**Data to process:**
+===+

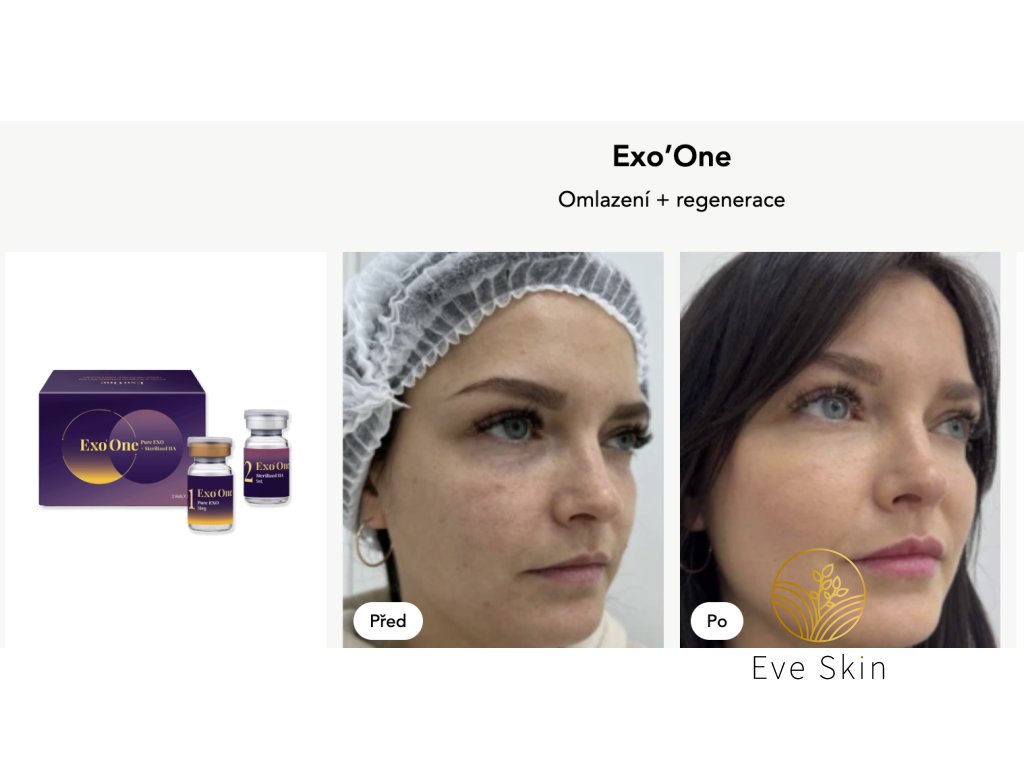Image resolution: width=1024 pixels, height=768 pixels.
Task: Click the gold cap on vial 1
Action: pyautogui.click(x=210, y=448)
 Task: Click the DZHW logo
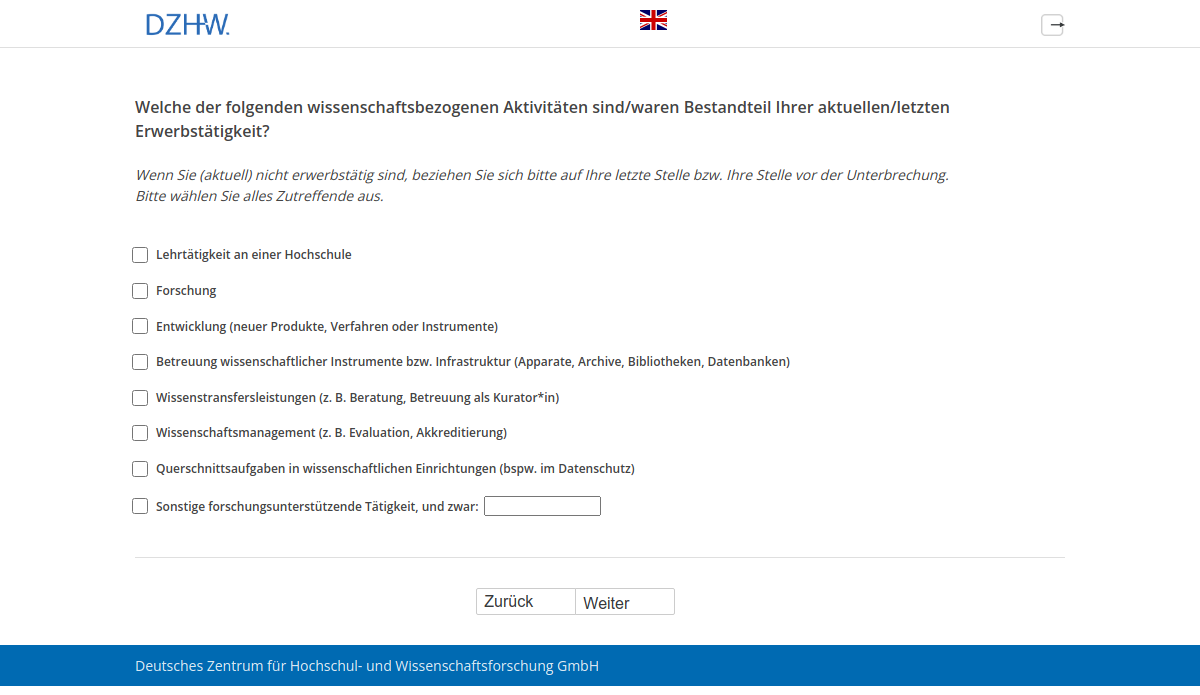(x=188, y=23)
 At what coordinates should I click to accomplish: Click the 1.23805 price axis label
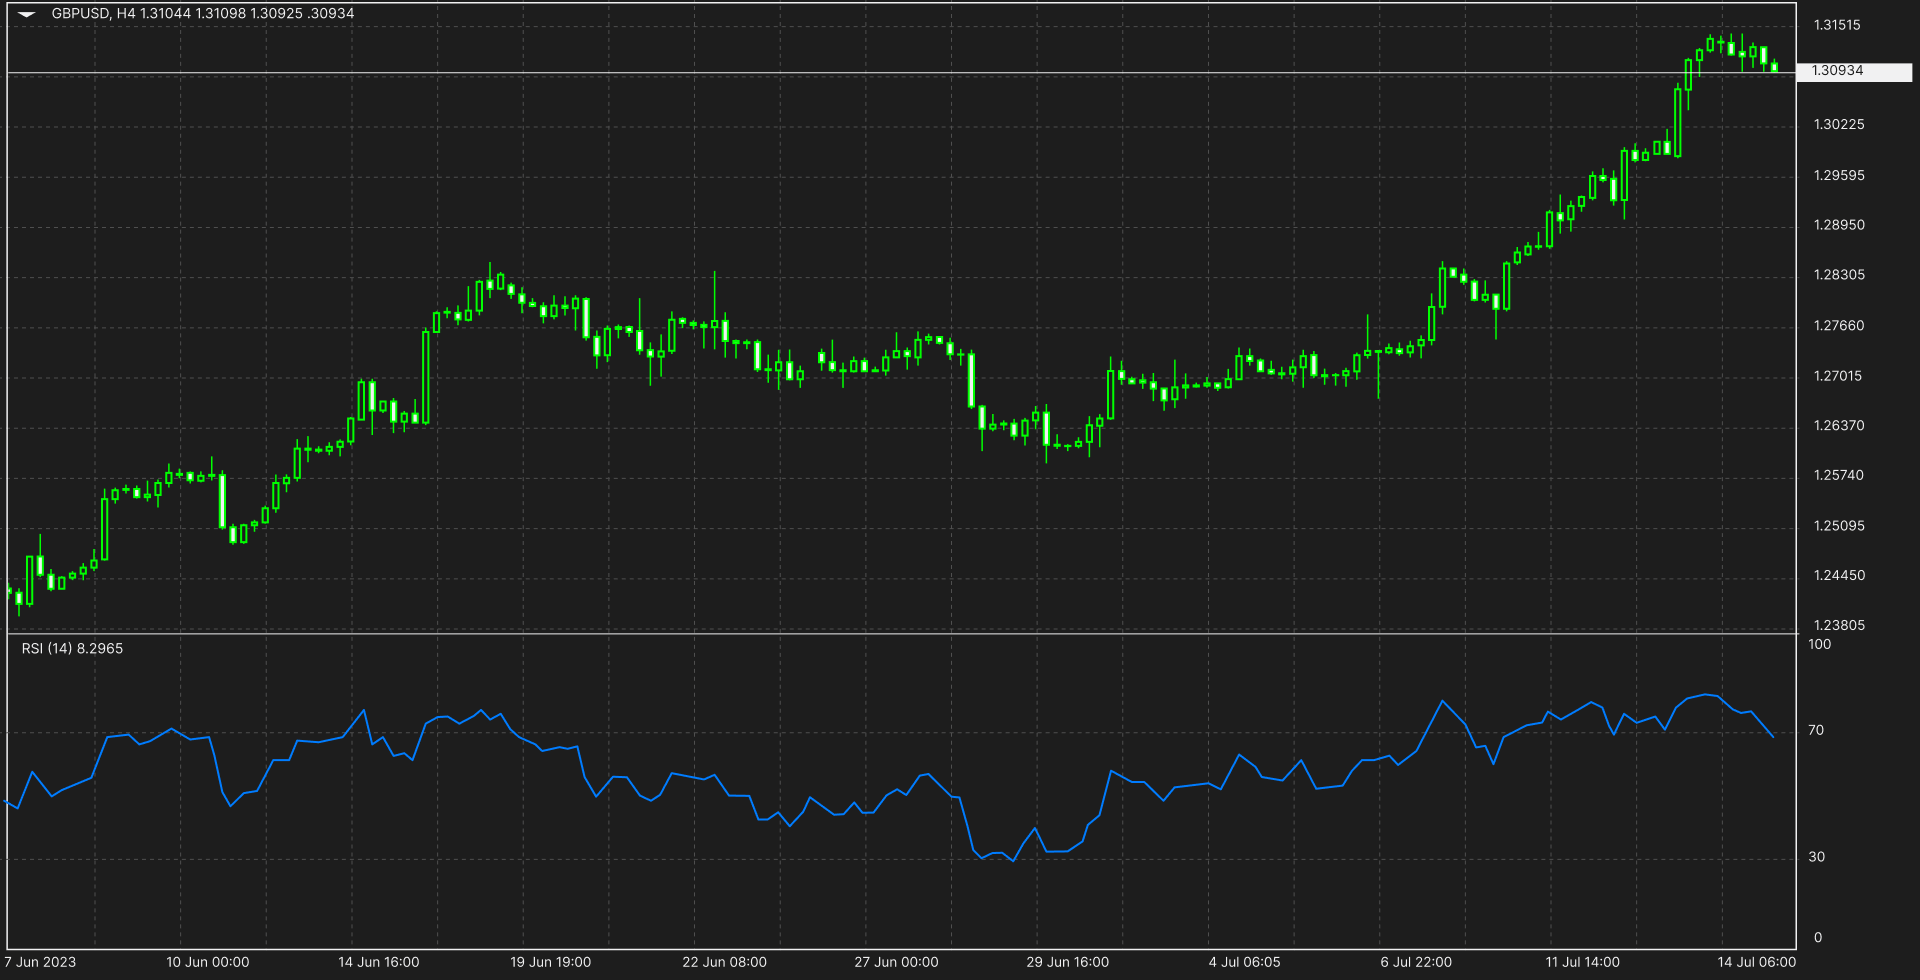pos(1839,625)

+===+

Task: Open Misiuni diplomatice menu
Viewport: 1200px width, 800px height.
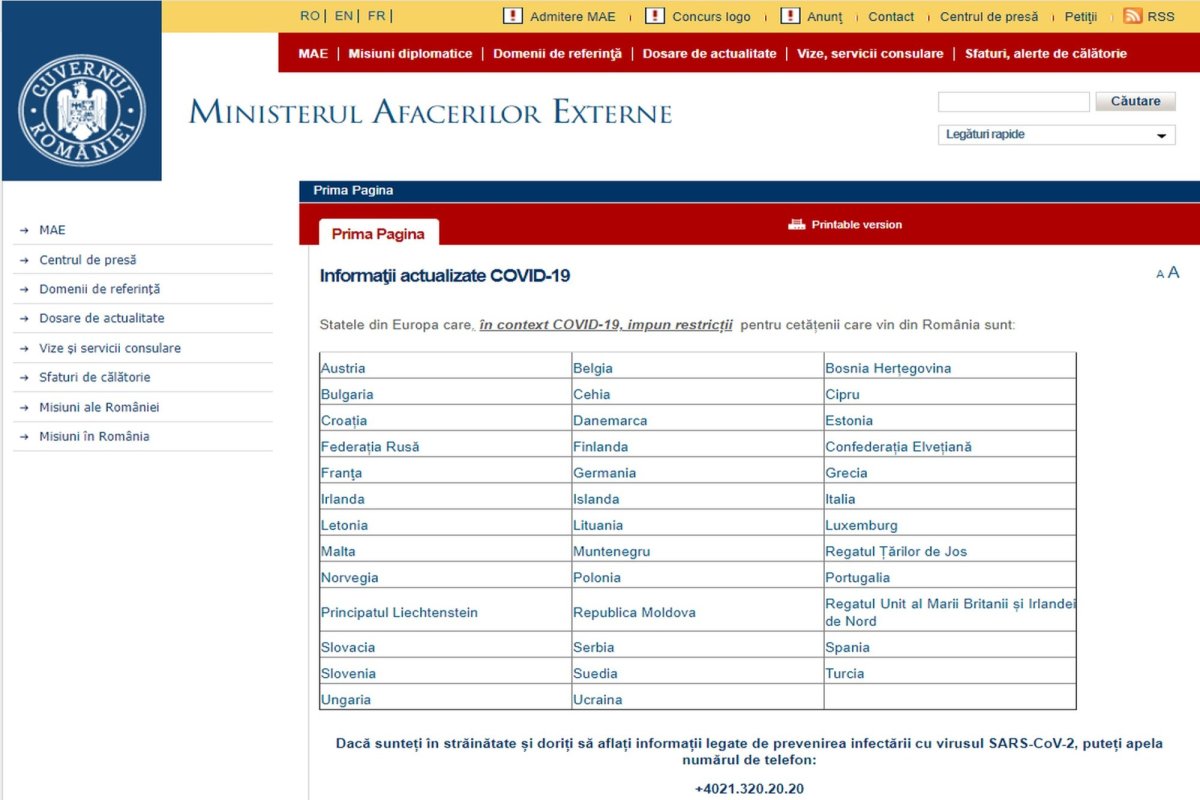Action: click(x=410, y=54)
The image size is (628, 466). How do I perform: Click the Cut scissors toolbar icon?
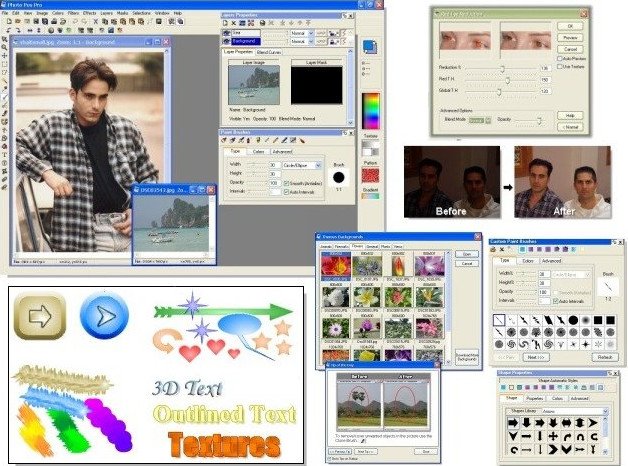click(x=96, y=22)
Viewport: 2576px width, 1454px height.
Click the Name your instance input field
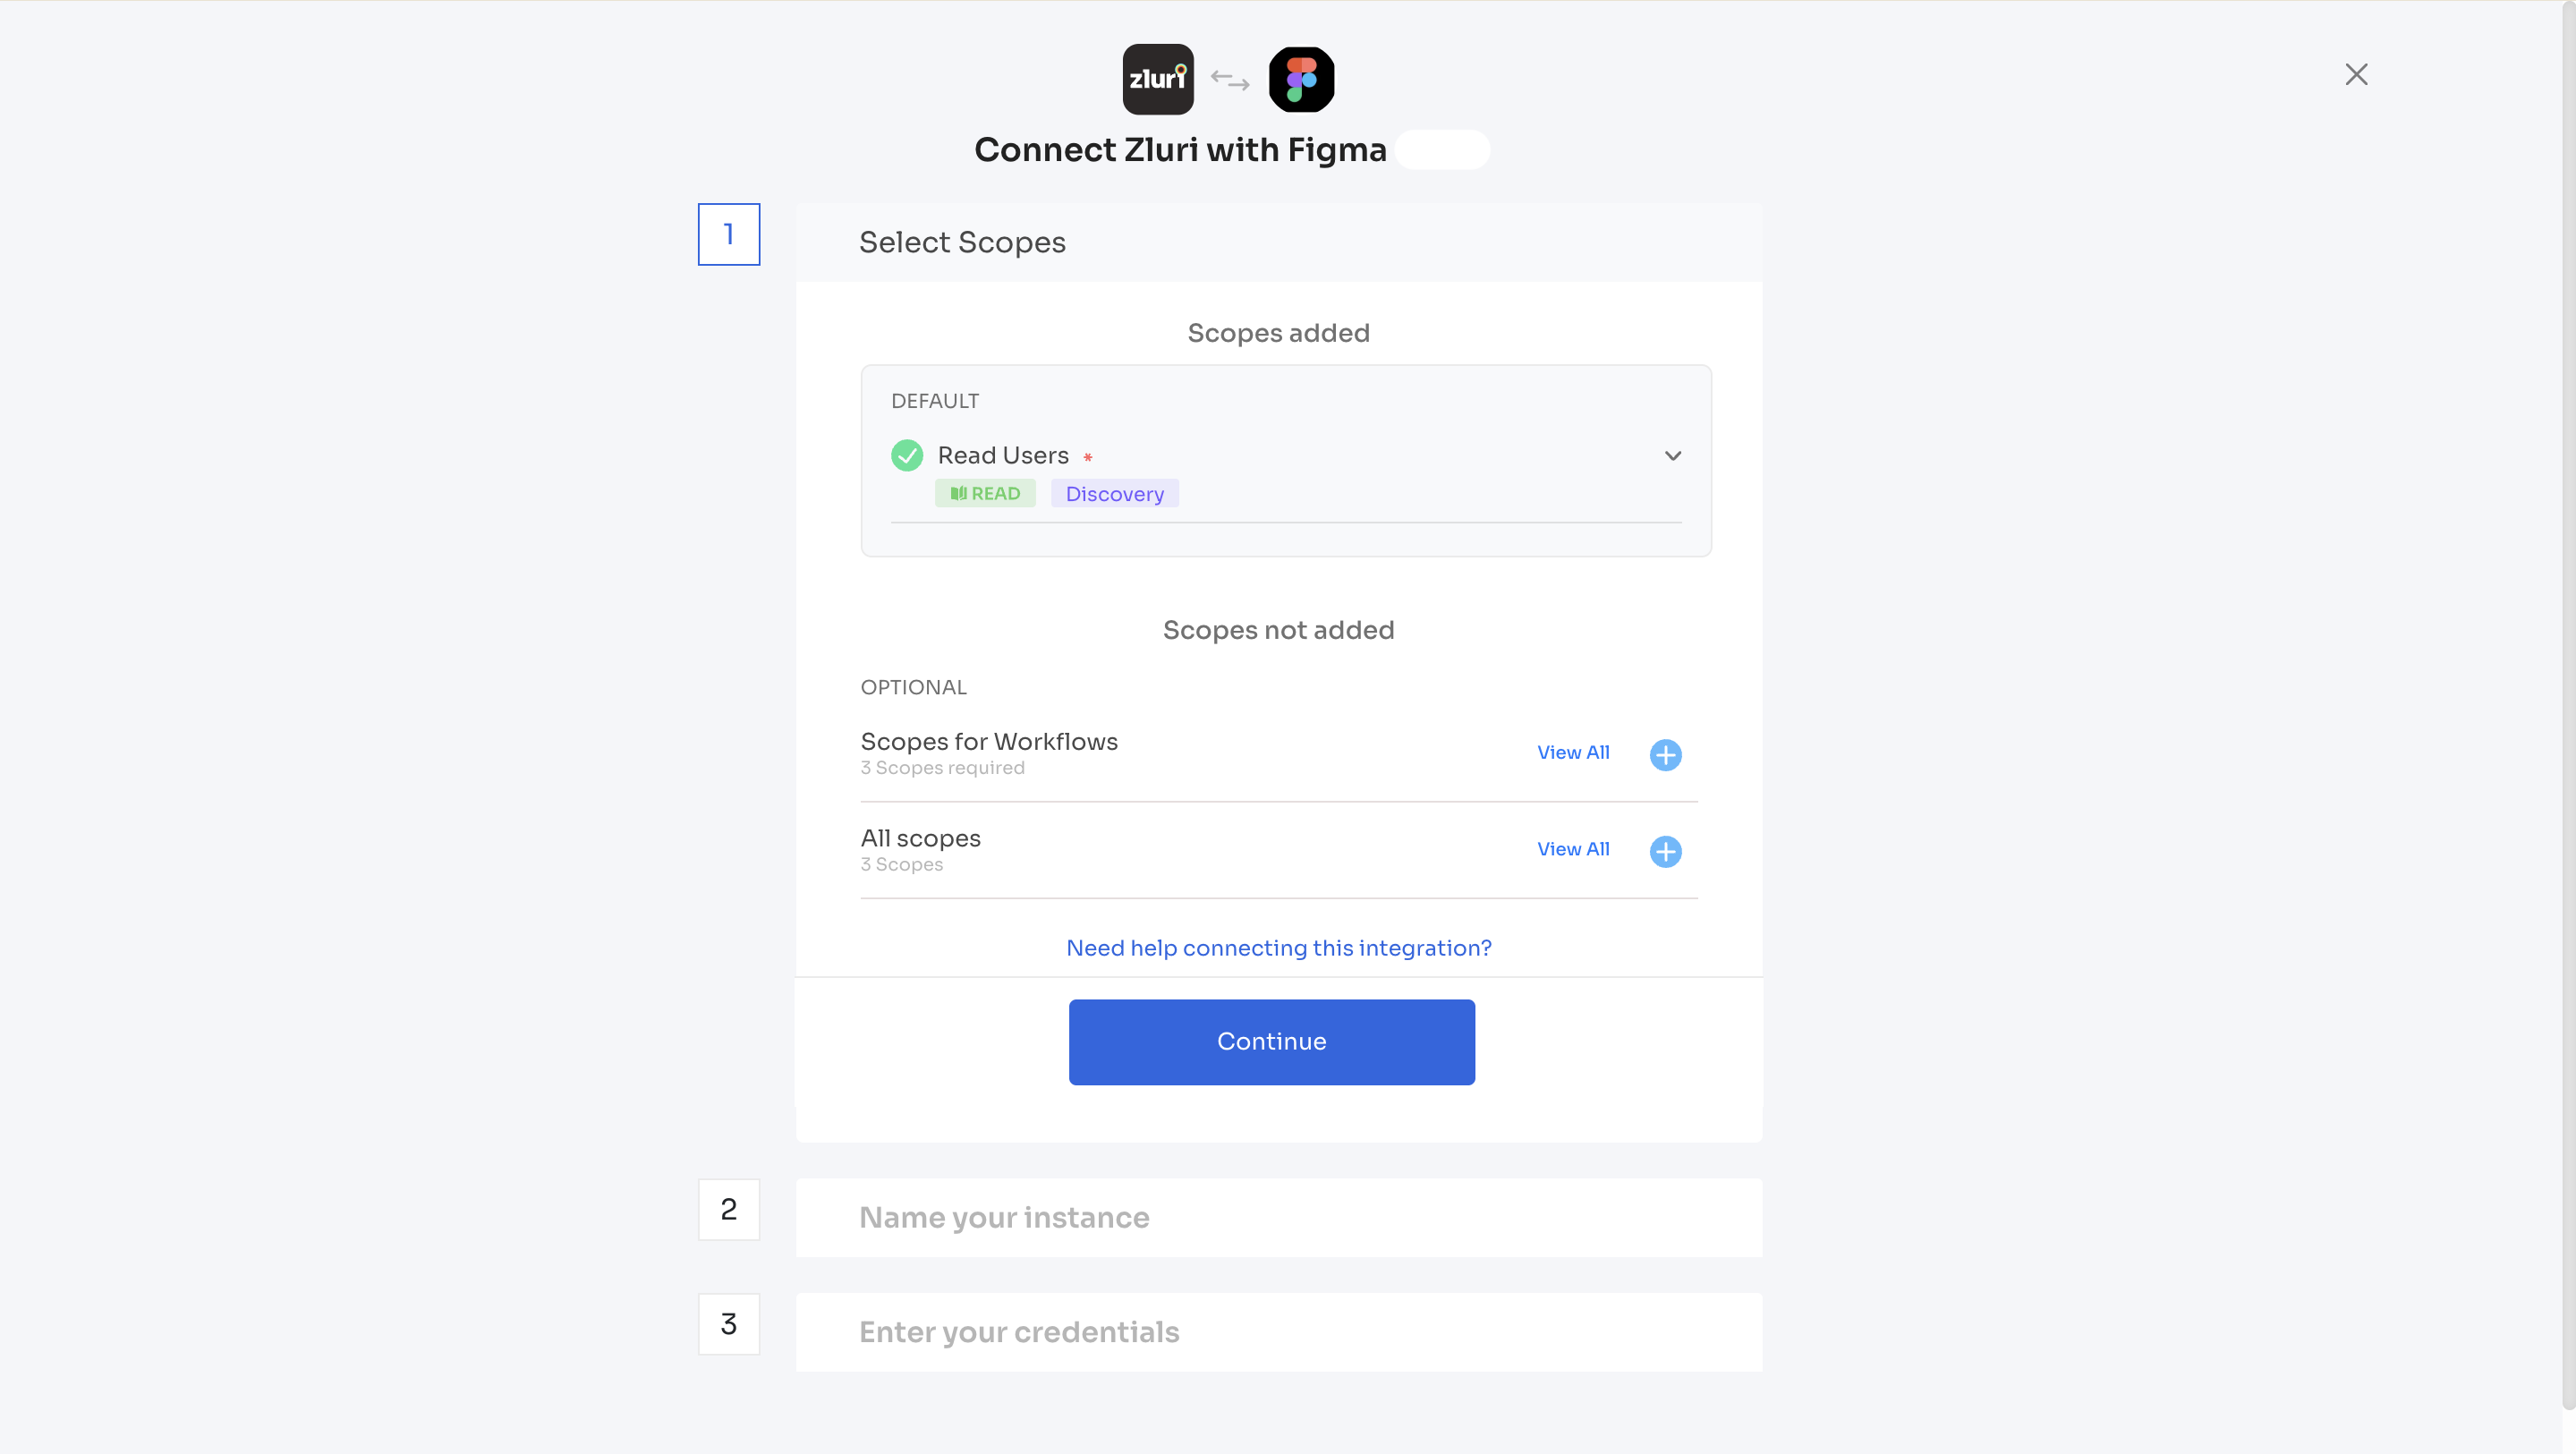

+===+

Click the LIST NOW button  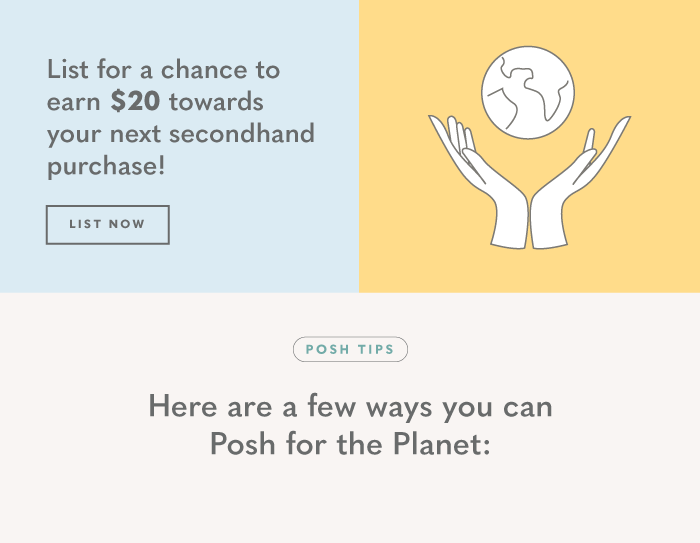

+===+

**Problem to work on:** Only the lines from the one containing "Viewport: 2576px width, 1454px height." through the one containing "Click the Name your instance input field" are to be retyped, both boundary lines included, with no other material.

**Output below:**
Viewport: 2576px width, 1454px height.
Click the Name your instance input field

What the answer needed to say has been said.